• Your task:
After locating the line that contains "Screenshot is 820x1180." in the records below, write out exactly that line and each line after it through the one that contains "France (339, 528)", and nothing else.

• Material for the task:
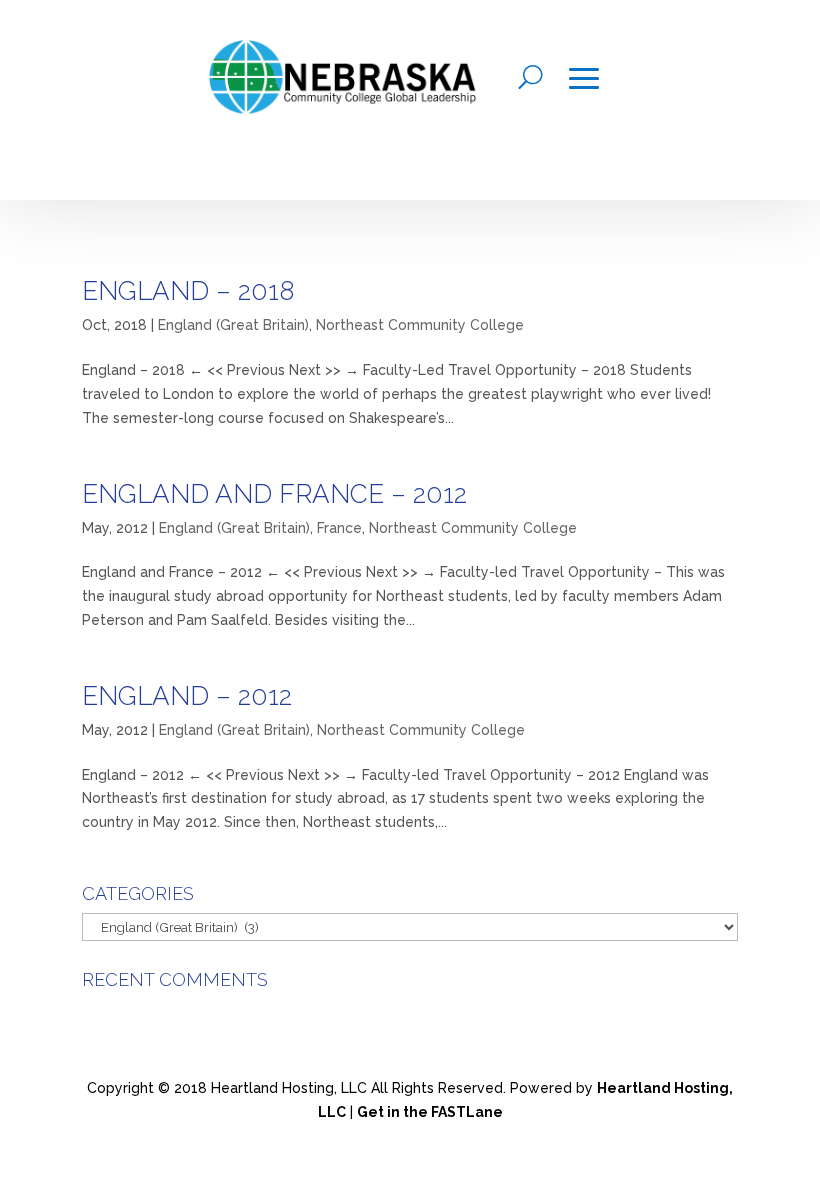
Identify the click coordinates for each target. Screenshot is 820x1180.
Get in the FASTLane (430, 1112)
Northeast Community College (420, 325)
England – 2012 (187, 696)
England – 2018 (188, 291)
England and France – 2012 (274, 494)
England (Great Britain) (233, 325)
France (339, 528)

* * *

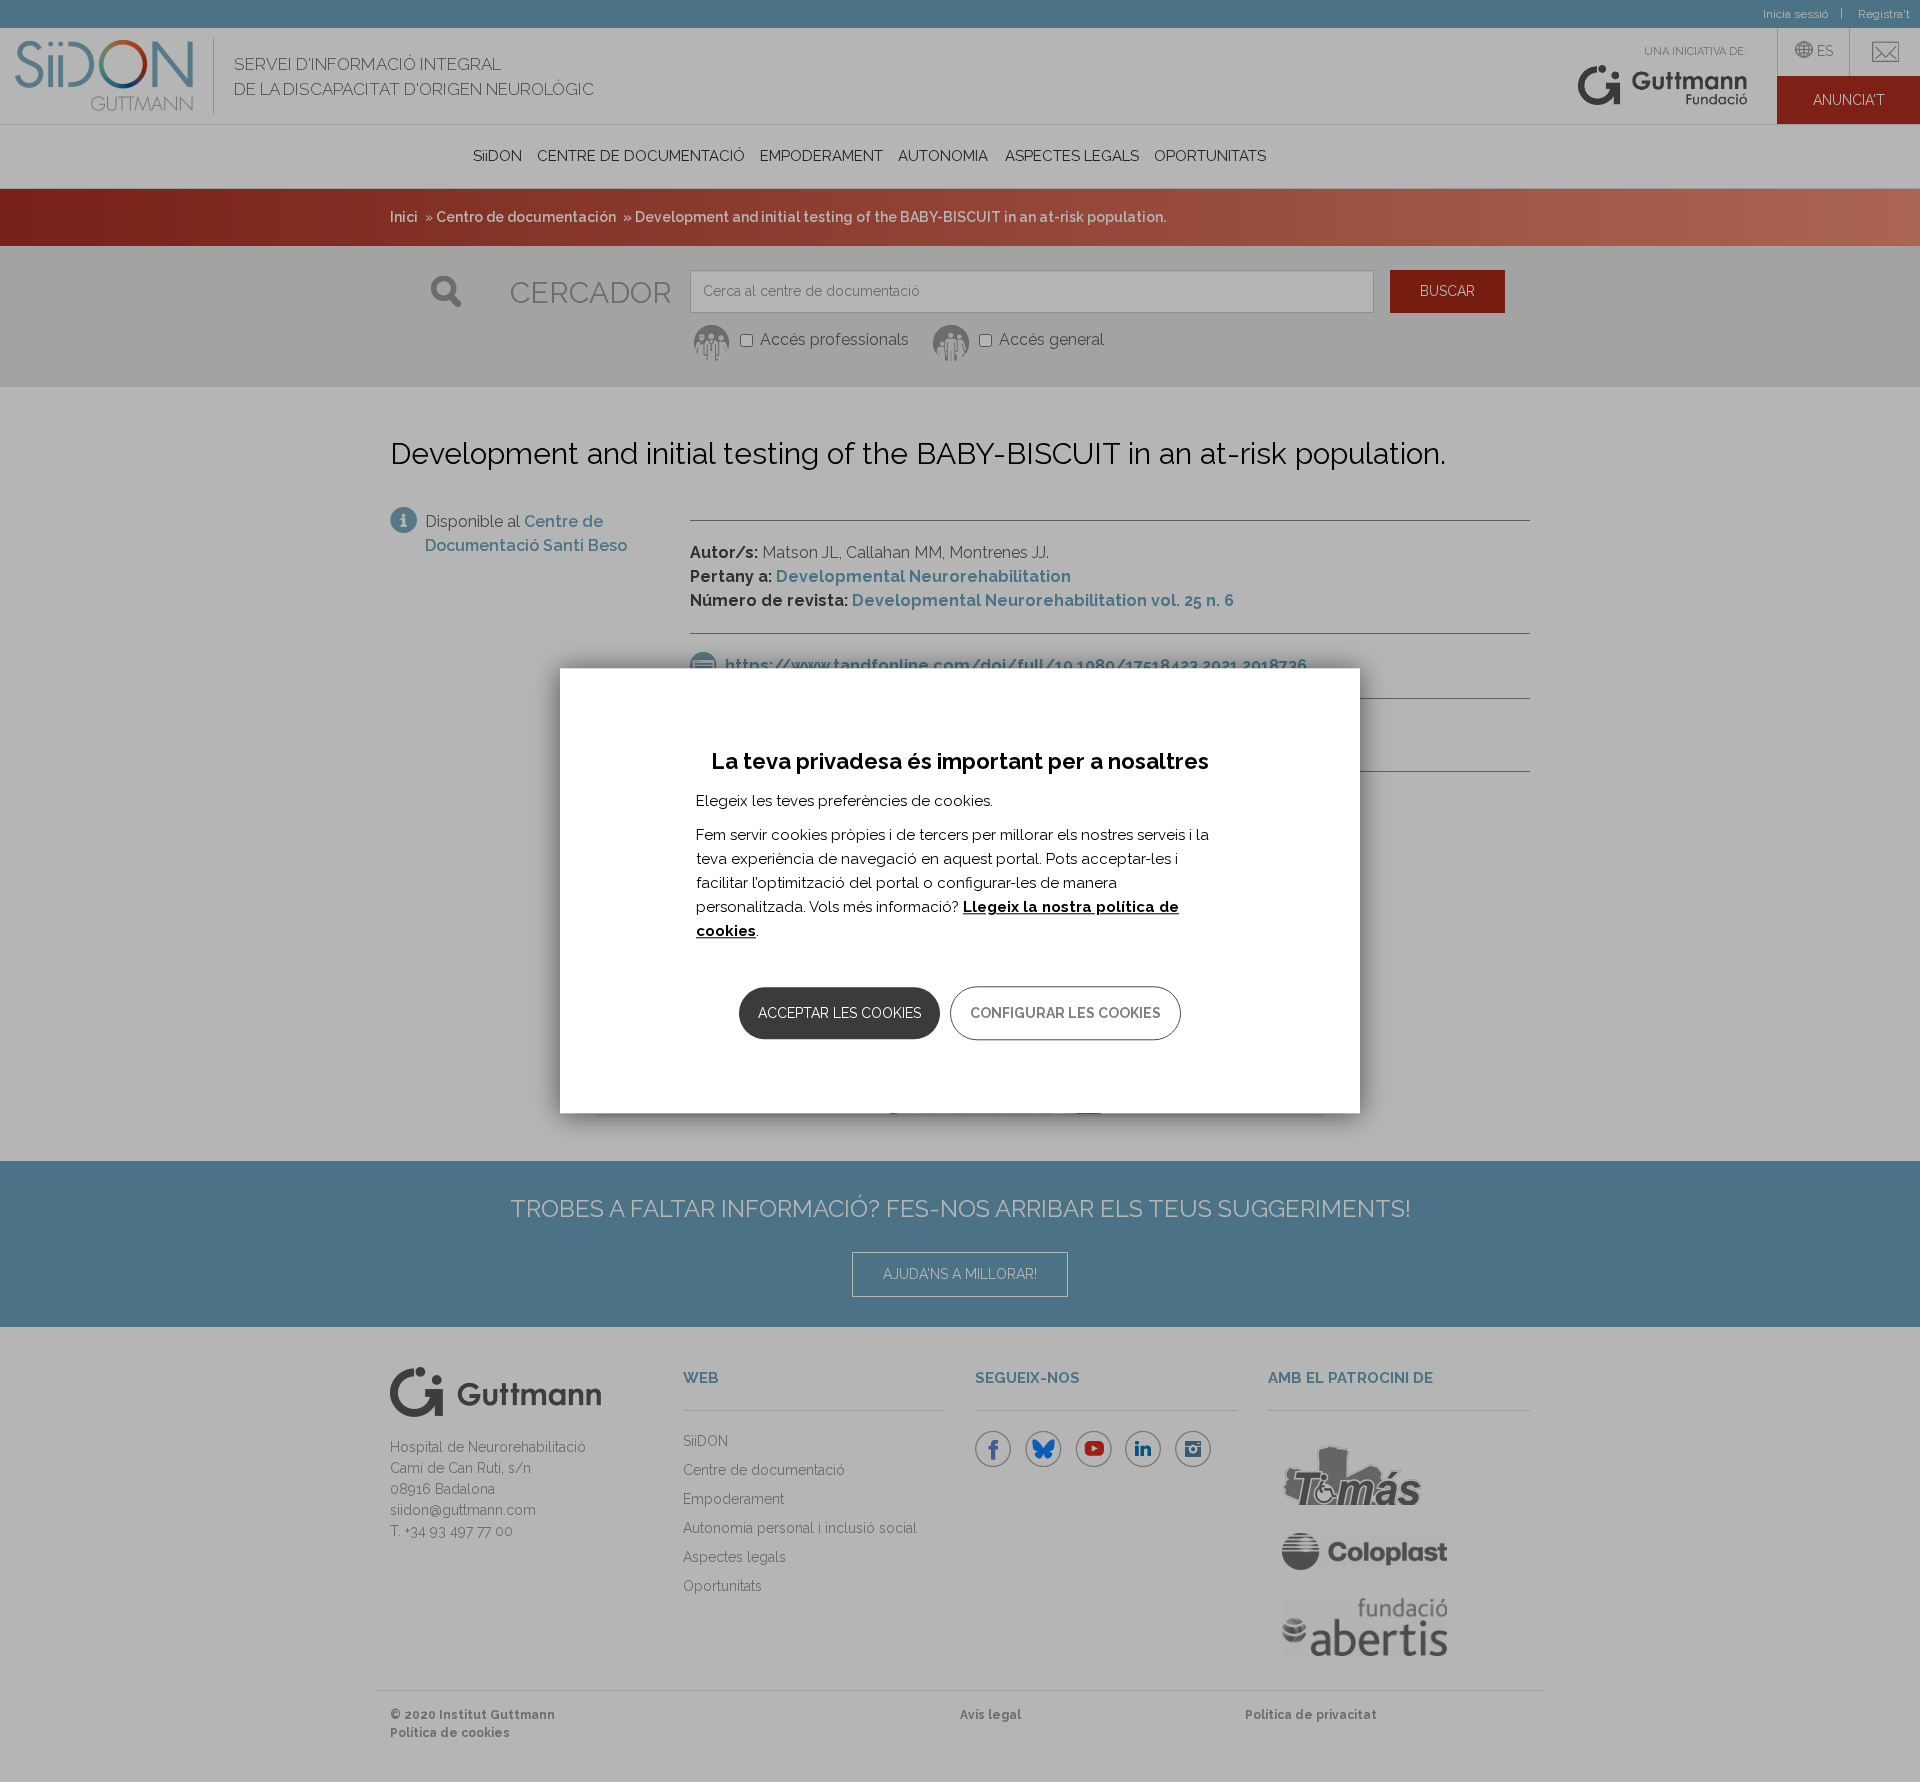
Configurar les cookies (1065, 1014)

--

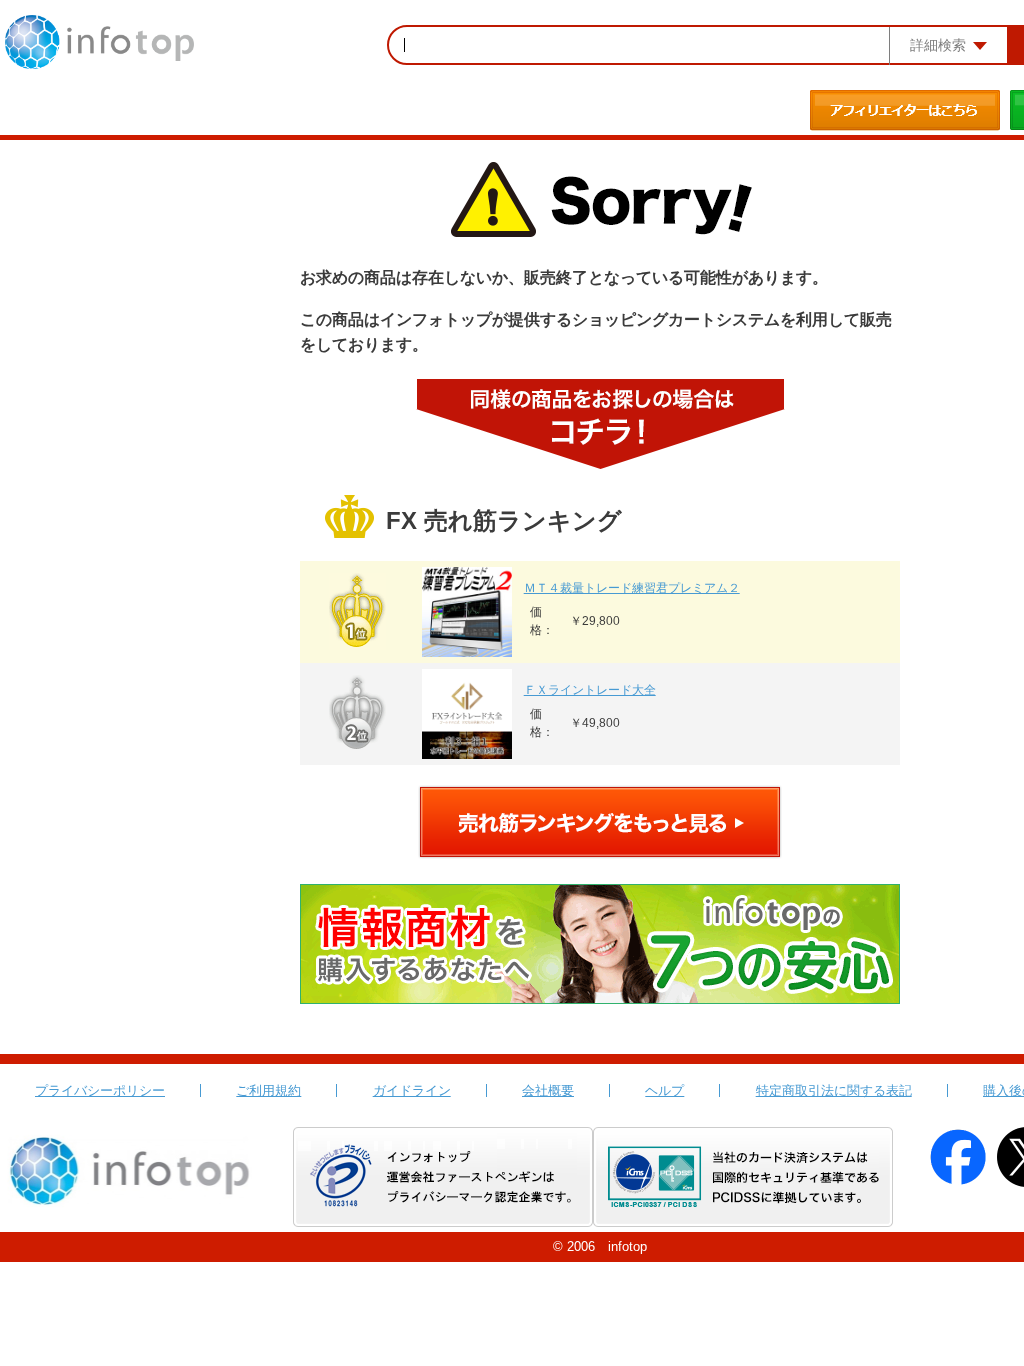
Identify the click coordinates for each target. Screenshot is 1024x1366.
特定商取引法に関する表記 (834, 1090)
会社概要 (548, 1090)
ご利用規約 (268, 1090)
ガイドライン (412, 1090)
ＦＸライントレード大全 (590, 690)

• Solution to this problem:
Identify the click coordinates for each target. Screenshot is 820x1180.
Get in the FASTLane (430, 1112)
Northeast Community College (420, 325)
England – 2012 (187, 696)
England – 2018 (188, 291)
England and France – 2012 (274, 494)
England (Great Britain) (233, 325)
France (339, 528)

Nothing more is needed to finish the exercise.